While the treatment was described above as applied to three-component alloys of copper, nickel, and tin, certain amounts of fourth elements, either alone or in combination, may be tolerated without significant detrimental effects. In the interest of isotropy of formability, the limits on Fe, Zn, and Mn are somewhat more narrow than those disclosed in copending application J. T. Plewes 4, Ser. No. 685,263.
Specifically, up to 10% Fe, up to 7% Zn or up to 10% Mn may replace a corresponding amount of Cu without significant adverse effects on alloy properties. When used in combination the total amount of Fe, Zn and Mn should preferably not exceed 10%. For reasons such as facilitating hot working prior to homogenization, enhancing ductility, or enhancing strength of the worked alloy, small amounts of the following elements may also be present: Zr in amounts of up to 0.15%, Nb in amounts of up to 0.3%, Cr in amounts of up to 1.0%, Al in amounts of up to 1.5%, or Mg in amounts of up to 1.0%. If present in combination, the combined amount of these additives should preferably not exceed 1.5% in the interest of preventing inhibition of the spinodal transformation.

• [GIVEN RECORDS]:

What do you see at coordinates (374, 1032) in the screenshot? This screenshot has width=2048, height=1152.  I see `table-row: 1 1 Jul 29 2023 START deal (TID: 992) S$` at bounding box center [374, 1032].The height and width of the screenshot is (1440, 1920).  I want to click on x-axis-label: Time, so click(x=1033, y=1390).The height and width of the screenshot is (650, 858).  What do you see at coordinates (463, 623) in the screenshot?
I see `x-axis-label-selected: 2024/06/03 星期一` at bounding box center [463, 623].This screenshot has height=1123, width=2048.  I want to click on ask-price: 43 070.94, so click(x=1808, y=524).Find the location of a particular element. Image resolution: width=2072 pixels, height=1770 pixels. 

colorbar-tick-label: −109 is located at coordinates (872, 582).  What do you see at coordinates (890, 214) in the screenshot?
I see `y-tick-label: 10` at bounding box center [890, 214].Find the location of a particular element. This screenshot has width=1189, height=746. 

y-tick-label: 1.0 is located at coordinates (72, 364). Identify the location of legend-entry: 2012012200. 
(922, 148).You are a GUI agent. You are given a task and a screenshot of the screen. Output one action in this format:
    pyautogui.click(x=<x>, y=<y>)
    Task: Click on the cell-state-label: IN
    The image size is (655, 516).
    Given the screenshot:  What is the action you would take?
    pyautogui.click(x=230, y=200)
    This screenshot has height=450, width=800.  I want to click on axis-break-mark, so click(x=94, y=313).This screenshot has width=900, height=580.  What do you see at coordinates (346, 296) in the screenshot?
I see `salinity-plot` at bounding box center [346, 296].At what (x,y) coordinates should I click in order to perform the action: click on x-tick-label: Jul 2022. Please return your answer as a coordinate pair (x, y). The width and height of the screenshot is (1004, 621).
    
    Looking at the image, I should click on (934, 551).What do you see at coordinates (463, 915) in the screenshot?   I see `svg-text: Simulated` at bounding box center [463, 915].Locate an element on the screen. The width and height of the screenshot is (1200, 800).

• [EXERCISE TASKS]:
1: In the passage on copper-nickel-tin alloys, what is the preferred upper limit on the total amount of Fe, Zn and Mn when they are used in combination?
2: Duplicate the passage on copper-nickel-tin alloys from "While the treatment" down to "Ser. No. 685,263.".

• [RESULTS BY TASK]:
1: 10%

2:
While the treatment was described above as applied to three-component alloys of copper, nickel, and tin, certain amounts of fourth elements, either alone or in combination, may be tolerated without significant detrimental effects. In the interest of isotropy of formability, the limits on Fe, Zn, and Mn are somewhat more narrow than those disclosed in copending application J. T. Plewes 4, Ser. No. 685,263.